Copenhagen is a city to look up to for its forward-thinking approach in designing the world’s most livable city. Not only is it a beautiful Scandinavian city that blends old traditions with modern design, Copenhagen is now recognized as the first bike city in the world. With more than 390 kilometers of designated bike lanes, it is truly a biker’s paradise.

The bicycle culture of this country started as far back as the 1960s when the combination of the oil crisis, environmental movement, and controversial road projects resulted in the public favoring bikes over cars.

With the bike, Danes were able to escape the cramped houses in the downtown core and flee to the clean air of the suburbs. However with the rise of cars, the city became characterized by dense traffic and packed parking lots. Pollution was an increasing problem and traffic accidents were common.

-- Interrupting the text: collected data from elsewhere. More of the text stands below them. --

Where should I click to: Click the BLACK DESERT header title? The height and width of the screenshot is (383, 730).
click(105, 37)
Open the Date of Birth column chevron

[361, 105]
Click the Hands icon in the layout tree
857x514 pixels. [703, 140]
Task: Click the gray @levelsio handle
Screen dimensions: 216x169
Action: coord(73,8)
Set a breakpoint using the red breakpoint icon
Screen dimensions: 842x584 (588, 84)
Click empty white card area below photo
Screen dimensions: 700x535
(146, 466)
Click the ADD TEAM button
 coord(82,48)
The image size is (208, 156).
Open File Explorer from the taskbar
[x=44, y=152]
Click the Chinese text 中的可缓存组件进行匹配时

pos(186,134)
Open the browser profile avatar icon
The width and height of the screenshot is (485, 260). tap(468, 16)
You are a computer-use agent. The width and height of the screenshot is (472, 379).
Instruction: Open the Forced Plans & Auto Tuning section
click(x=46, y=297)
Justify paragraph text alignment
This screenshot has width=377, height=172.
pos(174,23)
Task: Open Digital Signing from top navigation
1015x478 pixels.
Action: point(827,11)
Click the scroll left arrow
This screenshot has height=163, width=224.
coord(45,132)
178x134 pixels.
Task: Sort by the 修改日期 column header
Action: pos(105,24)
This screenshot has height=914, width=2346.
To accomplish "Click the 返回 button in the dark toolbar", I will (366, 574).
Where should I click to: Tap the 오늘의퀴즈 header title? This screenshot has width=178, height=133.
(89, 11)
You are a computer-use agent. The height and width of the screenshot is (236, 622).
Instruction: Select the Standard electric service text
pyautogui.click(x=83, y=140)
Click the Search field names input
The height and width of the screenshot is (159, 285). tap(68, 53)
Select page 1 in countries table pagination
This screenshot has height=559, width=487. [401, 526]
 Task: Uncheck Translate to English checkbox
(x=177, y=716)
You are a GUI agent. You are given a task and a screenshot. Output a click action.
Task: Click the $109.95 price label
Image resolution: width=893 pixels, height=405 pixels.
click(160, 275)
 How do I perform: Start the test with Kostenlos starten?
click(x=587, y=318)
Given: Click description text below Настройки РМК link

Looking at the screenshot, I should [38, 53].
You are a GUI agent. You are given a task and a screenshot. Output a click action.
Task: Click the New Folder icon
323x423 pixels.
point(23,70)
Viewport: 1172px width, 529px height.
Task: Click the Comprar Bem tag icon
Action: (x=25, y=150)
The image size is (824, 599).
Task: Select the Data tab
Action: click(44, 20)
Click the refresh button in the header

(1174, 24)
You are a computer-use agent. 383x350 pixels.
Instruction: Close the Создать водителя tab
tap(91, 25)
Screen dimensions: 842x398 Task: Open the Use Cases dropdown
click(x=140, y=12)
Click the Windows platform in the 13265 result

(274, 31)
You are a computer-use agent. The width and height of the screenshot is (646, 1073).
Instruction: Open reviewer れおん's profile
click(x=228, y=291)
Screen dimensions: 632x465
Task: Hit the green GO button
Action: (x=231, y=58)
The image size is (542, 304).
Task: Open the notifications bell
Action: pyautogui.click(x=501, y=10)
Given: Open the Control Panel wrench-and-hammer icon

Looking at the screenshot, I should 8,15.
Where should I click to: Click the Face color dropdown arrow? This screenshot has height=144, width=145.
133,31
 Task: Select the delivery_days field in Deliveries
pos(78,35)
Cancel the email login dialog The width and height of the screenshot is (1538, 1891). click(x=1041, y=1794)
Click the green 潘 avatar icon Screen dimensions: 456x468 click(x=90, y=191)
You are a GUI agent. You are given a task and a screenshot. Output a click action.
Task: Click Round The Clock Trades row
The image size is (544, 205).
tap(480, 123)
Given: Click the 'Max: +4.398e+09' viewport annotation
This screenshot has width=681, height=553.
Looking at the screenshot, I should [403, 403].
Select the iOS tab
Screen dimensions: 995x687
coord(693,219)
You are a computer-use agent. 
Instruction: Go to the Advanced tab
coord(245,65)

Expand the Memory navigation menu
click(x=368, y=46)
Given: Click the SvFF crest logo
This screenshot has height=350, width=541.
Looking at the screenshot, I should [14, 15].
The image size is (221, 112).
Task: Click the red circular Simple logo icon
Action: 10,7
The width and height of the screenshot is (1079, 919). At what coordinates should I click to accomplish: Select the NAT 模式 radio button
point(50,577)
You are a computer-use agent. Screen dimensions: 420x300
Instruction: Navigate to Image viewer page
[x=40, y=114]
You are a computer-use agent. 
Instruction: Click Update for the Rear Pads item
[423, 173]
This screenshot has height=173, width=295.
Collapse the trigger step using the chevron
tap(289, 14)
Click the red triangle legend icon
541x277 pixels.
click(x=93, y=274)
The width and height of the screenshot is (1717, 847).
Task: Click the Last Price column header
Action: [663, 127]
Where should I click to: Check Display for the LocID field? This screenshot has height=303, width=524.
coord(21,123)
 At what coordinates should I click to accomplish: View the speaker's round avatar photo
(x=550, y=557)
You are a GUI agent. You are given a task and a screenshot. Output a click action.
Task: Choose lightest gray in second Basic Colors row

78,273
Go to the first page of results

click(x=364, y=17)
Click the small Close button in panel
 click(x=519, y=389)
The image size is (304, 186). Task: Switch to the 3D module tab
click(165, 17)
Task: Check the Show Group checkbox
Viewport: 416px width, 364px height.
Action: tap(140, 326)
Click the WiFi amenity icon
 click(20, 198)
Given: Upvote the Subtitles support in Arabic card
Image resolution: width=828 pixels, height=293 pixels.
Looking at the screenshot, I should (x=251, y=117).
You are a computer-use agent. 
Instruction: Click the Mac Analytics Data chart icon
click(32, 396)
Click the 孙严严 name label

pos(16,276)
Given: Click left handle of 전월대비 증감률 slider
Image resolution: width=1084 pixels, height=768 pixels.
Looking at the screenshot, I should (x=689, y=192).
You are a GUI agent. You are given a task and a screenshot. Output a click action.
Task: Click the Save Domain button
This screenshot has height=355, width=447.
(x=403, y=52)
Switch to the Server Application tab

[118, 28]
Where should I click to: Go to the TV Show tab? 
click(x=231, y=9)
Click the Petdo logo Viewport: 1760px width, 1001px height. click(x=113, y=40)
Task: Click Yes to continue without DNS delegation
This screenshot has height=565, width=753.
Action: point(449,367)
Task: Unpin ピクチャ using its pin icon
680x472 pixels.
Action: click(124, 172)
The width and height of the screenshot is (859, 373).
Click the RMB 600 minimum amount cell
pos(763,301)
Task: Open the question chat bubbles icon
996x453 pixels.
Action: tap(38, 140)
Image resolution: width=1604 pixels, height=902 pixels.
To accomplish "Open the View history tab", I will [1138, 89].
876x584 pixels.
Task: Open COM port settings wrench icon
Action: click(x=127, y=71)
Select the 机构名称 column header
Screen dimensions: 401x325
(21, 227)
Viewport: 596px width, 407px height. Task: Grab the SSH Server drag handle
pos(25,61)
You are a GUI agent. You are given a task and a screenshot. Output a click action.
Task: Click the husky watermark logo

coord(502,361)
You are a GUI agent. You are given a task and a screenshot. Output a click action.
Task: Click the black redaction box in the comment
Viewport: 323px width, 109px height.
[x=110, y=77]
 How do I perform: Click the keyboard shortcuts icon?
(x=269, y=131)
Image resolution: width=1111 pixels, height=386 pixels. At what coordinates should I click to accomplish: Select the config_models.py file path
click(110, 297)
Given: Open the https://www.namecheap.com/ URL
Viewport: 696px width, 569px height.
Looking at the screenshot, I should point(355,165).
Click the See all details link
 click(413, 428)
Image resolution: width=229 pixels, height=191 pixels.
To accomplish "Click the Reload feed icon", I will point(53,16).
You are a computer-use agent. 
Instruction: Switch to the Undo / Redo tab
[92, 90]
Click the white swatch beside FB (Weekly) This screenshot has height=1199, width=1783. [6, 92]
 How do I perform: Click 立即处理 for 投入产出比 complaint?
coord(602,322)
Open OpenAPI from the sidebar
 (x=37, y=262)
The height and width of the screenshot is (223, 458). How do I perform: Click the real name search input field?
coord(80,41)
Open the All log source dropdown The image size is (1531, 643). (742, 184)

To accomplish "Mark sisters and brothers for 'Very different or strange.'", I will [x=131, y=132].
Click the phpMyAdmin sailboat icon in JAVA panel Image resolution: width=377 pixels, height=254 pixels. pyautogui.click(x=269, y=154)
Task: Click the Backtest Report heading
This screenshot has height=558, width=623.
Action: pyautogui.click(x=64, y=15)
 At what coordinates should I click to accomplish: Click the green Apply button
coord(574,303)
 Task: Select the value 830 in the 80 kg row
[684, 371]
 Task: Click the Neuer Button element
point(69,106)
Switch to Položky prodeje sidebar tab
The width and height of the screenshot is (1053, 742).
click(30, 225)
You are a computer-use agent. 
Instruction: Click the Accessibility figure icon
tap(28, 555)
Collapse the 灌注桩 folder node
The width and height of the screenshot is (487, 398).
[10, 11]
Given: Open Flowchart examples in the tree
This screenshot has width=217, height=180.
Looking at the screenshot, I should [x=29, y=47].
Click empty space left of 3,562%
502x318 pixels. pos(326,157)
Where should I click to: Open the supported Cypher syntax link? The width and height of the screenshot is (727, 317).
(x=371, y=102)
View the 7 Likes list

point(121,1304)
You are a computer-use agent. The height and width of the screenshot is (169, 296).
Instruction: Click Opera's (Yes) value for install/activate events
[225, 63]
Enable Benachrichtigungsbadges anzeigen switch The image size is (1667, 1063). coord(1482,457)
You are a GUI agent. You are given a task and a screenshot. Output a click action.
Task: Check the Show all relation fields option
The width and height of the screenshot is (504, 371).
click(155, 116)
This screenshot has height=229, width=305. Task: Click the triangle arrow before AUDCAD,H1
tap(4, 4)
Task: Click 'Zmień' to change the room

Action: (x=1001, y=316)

In addition, cycling has in recent years become a symbol of personal energy. This mentality comes from the huge initiatives by the city to make cycling ultramodern and super cool. This is done with the help of marketing initiatives that include billboards and advertisements online that talks about new bicycle projects and a focus on wellness.

In Copenhagen this culture has been propagated and deeply rooted in people from all levels of society. Cycling is not just for people who can’t afford a car or for those strictly in the downtown core. It is in fact, the first choice as a mode of transportation.

In 2019, Copenhagen was named the world’s top cycling destination according to the 2019 edition of the Copenhagenize Index. The index has been keeping track of the developments in urban cycling infrastructure since 2011 and has been publishing regular updates on the changes in attitude, policy and financing related to cycling in cities across the world.

In addition to that, biking has become a major part of the tourism which drives incomes for the city as a whole. Hence, it is referred to as ‘bike haven’.

By embracing cycling as a viable alternative, the Danish capital is not only keeping itself safe and healthy, but can also focus its economic recovery efforts on infrastructural projects that would make life better for all those who live in the city.